What’s On Great Sacred Music, Sunday, June 17, 2018

June 19, 2018 by Robert Kennedy Leave a Comment

I post these playlists weekly with the hope that you might find them useful as you plan your programs. All of my playlists are on Spotify for you to enjoy at your convenience.

GSM – June 17, 2018 https://spoti.fi/2ynhe4R

Don’t forget that we have more choral and organ music programmed
on Sunday evenings beginning at 10 p.m. eastern.

Rob Kennedy
WCPE The Classical Station
Web: TheClassicalStation.org
Facebook: www.facebook/theclassicalstation

—————————–

Franz Liszt: The Lord’s Prayer (Pater noster) ~ Christus
Gachinger Kantorei Stuttgart; Krakow Chamber Choir; Stuttgart Radio Symphony Orchestra, Helmuth Rilling
Henriette Bonde-Hansen, soprano; Iris Vermillion, mezzo-soprano
Michael Schade, tenor; Andreas Schmidt, bass

Herbert Howells: All my hope on God is founded
Choir of King’s College, Cambridge; The Wallace Collection, Stephen Cleobury
Benjamin Bayl, organ

Hungarian composer Franz Liszt composed and performed music in larger than life terms. This exquisite choral setting of the “Pater Noster” is one of the fourteen movements in his oratorio “Christus” which itself runs almost three hours. The text of “All my hope on God is founded” was translated from the German by Robert Bridges in 1899. The tune “Michael” was penned by Herbert Howells in 1936 and has been a most felicitous pairing with that text ever since.

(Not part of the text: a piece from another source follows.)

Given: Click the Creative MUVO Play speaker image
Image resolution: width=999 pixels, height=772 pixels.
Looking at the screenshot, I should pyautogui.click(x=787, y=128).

Johannes Brahms: Funeral Hymn, Op. 13
San Francisco Symphony Chorus and Orchestra, Herbert Blomstedt

John Rutter: Give the king thy judgements, O God
The Cambridge Singers; Royal Philharmonic Orchestra, John Rutter

Johannes Brahms’ “Begräbnisgesang” is an early composition dating from 1856. The orchestra omits strings and that gives the work its characteristic dark coloring. John Rutter was commissioned to compose “Give the king thy judgements, O God” for the 800th anniversary of the signing of Magna Carta on June 15, 2015.

Michael Bussewitz-Quarm: Nigra Sum
Singers of New and Ancient Music (SONAM), Allan Friedman

The composer writes: “The history of ‘Nigra Sum’ dates back to the time of King Solomon. Some scholars believe the Songs of Solomon come from a Syrian wedding ritual, while others understand it as representing the ‘revival of life in nature.’ This song is dedicated to all refugees throughout the world and all who are lost. May you find peace and may this dark winter soon pass.”

Alec Wyton: A Hymne to God the Father
Choirs of St. John’s Cathedral, Denver, Donald Pearson
Eric Plutz, organ

Felix Mendelssohn: Sonata in D minor, Op. 65 No. 6
John Scott, organ
Mander organ in St. Paul’s Cathedral, London

English organist Alec Wyton emigrated to America in the 1950s and served as Organist and Choirmaster of New York’s Cathedral of Saint John the Divine from 1954-1974. German composer Felix Mendelssohn wrote six sonatas for the organ. This Sonata in D minor uses the “Our Father” or “Vater Unser Himmelreich” chorale as its theme.

J.S. Bach: Cantata 21, “Ich hatte viel Bekummernis”
Swiss Radio Chorus of Lugano; Ensemble Vanitas, Diego Fasolis

The German translates as “My heart was deeply troubled”. This rather lengthy cantata was first performed in Weimar in 1713. Most commentators admire the complex, fugal musical writing and consider this one of Bach’s finest cantatas.

Emilio de’ Cavalieri: La Rappresentatione di Anima e di Corpo
Magnificat; The Whole Noyse, Warren Stewart and Susan Harvey
Judith Nelson, soprano, as Anima; Paul Hillier, baritone, as Corpo

Italian composer Emilio de’ Cavalieri (c. 1550-c.1602) composed his oratorio “Portrayal of the Soul and the Body” in 1600. Some scholars surmise that this was the first oratorio.

From the Naxos liner notes: “In a musical morality play Soul and Body dispute, with the participation of other allegorical characters, angels and souls in Heaven or in Hell. The work combines attempts to restore something of ancient classical drama with traditional and Counter-reformation religious dramatic traditions, here associated with the Oratorian movement in contemporary Rome. Although colourfully staged in 1600, it points towards the new genre of oratorio, without staging.”